# Task prompt
Lines from the one containing "This screenshot has width=1366, height=768." through the last line of the data below are to be returned exactly; leave out the rest.

# Available data
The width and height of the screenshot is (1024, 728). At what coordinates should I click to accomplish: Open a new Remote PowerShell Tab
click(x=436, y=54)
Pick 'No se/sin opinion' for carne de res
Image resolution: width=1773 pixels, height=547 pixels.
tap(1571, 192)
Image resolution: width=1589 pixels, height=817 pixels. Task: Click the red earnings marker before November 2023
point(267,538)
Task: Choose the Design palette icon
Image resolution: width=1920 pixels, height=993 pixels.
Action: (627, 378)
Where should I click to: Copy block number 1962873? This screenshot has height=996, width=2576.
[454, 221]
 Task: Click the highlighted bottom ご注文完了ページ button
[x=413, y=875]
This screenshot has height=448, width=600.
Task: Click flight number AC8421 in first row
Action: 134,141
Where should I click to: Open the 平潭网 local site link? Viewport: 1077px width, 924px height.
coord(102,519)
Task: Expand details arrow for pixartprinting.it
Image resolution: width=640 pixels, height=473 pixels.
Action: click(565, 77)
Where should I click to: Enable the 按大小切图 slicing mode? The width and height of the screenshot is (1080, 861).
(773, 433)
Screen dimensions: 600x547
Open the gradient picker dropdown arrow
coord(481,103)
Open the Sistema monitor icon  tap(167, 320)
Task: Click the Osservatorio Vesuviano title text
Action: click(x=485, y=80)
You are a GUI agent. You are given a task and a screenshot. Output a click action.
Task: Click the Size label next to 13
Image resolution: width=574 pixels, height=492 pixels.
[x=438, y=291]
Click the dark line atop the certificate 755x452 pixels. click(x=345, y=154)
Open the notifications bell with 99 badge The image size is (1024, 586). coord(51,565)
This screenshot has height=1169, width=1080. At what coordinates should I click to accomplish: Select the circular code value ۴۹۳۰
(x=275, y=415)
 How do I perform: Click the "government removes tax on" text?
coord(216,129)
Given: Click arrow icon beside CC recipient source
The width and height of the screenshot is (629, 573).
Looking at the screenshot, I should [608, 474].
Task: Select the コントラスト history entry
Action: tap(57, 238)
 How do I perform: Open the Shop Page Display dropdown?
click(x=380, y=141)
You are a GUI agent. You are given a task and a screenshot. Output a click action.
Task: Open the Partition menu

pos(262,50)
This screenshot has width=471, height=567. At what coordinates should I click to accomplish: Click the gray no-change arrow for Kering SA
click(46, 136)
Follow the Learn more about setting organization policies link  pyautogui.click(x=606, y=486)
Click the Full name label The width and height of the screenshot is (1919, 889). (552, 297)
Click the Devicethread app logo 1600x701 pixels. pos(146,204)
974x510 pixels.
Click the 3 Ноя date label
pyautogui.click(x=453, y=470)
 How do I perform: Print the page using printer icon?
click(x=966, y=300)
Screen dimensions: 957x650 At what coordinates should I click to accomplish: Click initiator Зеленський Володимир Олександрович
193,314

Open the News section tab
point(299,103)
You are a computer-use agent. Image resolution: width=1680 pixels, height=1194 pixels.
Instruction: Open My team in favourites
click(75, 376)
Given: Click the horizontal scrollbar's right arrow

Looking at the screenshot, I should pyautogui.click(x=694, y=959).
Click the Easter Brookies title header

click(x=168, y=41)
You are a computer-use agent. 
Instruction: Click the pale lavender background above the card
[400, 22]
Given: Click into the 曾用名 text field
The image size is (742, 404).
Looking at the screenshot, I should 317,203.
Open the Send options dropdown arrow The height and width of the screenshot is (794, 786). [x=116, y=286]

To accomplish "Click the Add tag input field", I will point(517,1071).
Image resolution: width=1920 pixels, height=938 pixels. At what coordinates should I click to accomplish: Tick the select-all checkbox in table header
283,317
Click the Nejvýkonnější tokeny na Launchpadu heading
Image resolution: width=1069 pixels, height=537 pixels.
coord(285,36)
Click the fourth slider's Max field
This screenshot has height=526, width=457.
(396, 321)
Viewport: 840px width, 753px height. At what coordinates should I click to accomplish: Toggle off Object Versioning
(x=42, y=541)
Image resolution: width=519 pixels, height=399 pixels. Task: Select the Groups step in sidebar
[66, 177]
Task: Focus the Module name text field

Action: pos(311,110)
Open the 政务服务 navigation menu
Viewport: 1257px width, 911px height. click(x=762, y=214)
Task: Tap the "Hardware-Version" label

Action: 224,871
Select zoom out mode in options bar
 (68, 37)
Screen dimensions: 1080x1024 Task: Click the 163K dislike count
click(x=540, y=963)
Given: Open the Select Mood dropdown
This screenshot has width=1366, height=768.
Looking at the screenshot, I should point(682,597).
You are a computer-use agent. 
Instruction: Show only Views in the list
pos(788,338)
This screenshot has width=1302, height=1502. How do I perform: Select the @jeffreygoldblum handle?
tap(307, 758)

# Answer box
This screenshot has width=1366, height=768.
Looking at the screenshot, I should point(682,597).
You are a computer-use agent. 
Instruction: Show only Views in the list
pos(788,338)
This screenshot has width=1302, height=1502. How do I perform: Select the @jeffreygoldblum handle?
tap(307, 758)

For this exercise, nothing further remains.